> _Extracted data_
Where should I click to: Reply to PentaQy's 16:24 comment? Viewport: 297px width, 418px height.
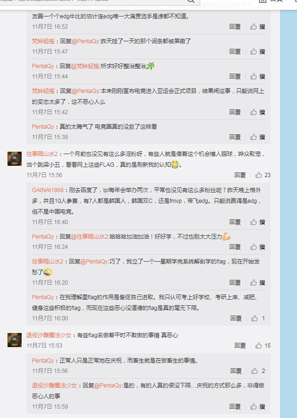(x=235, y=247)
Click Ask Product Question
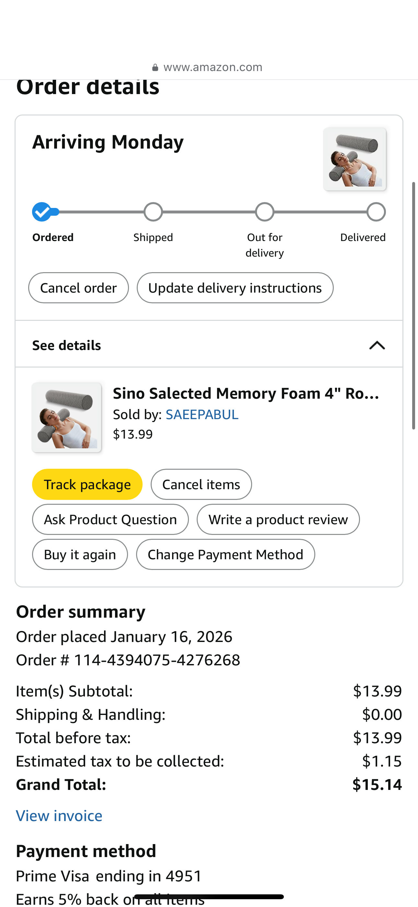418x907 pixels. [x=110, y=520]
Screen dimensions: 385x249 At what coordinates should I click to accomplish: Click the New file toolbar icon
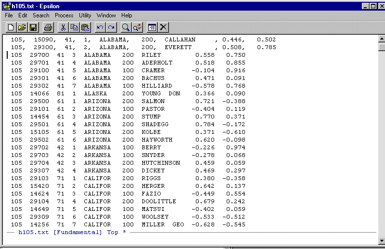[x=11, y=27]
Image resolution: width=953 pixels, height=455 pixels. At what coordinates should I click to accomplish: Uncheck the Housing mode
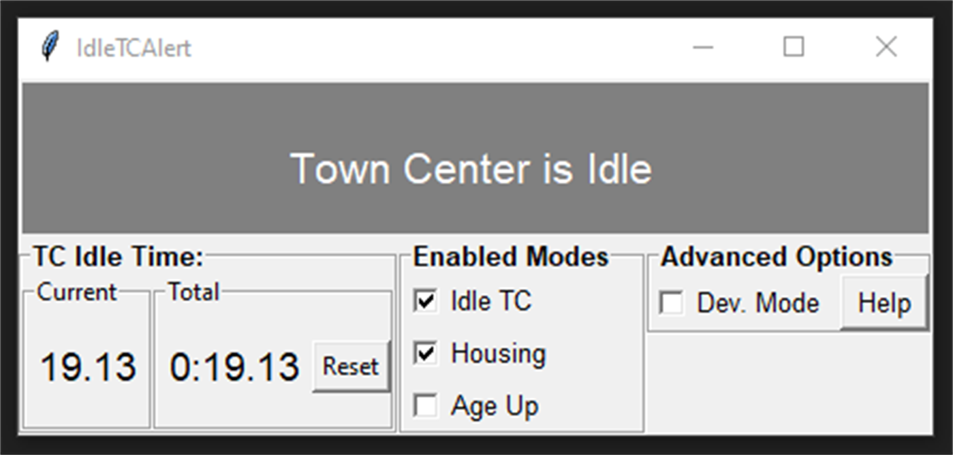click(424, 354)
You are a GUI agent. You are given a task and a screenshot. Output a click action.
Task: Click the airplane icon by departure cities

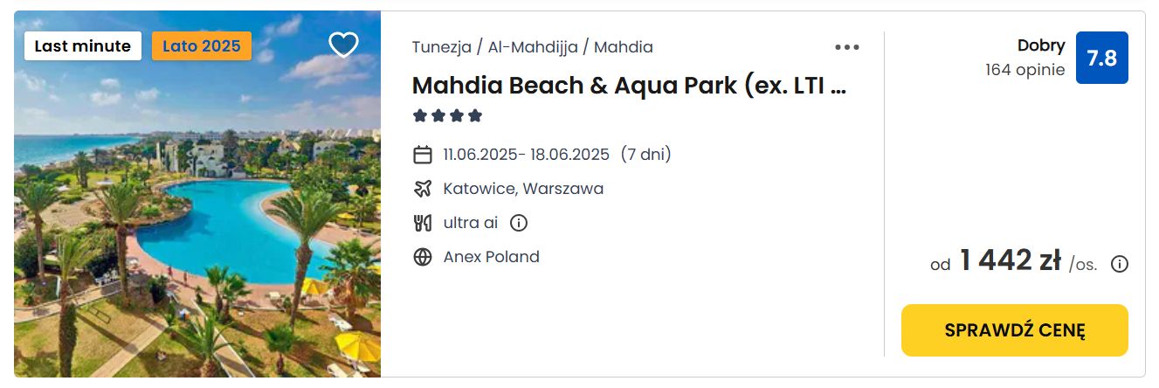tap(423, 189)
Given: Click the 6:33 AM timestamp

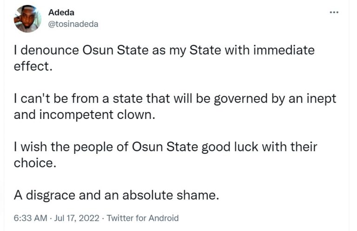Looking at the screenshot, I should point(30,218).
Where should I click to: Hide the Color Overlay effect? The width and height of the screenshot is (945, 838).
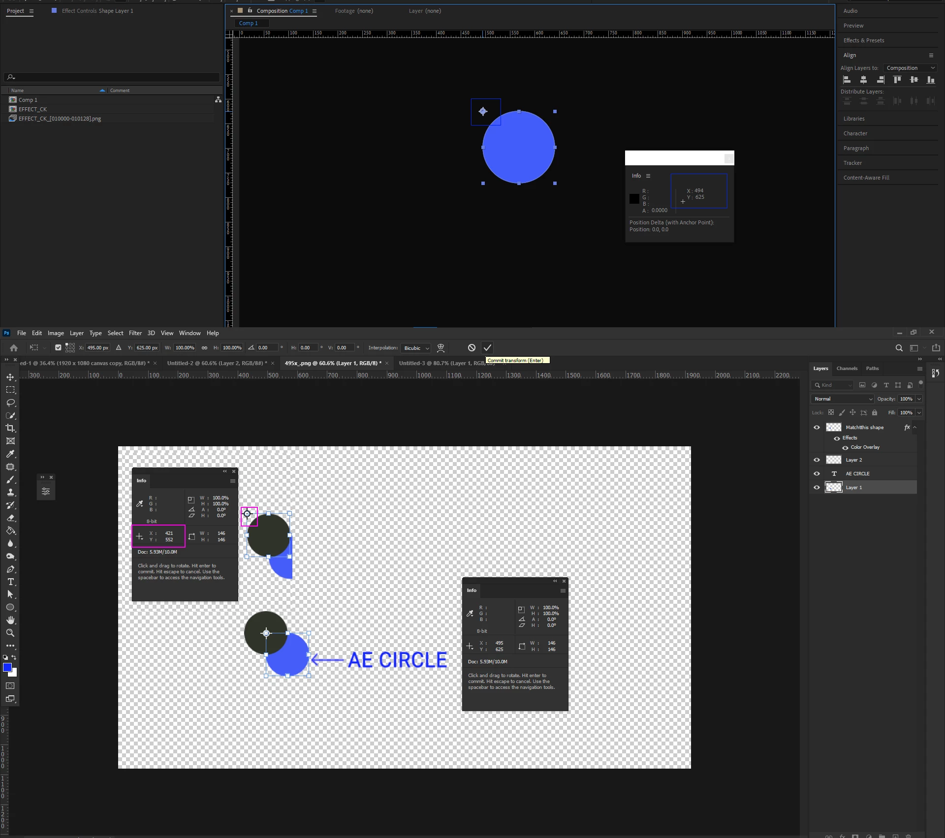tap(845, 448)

> _What needs to be done_
An exact copy of every entry, without pictures, should be your output.

> _Solution_
Where should I click to: Reply to PentaQy's 16:24 comment? Viewport: 297px width, 418px height.
(x=235, y=247)
Click Ask Product Question
418x907 pixels. [x=110, y=520]
Screen dimensions: 385x249 At what coordinates should I click to accomplish: Click the New file toolbar icon
[x=11, y=27]
Image resolution: width=953 pixels, height=455 pixels. At what coordinates should I click to accomplish: Uncheck the Housing mode
click(424, 354)
You are a GUI agent. You are given a task and a screenshot. Output a click action.
Task: Click the airplane icon by departure cities

tap(423, 189)
Given: Click the 6:33 AM timestamp

Looking at the screenshot, I should point(30,218).
Where should I click to: Hide the Color Overlay effect? The width and height of the screenshot is (945, 838).
tap(845, 448)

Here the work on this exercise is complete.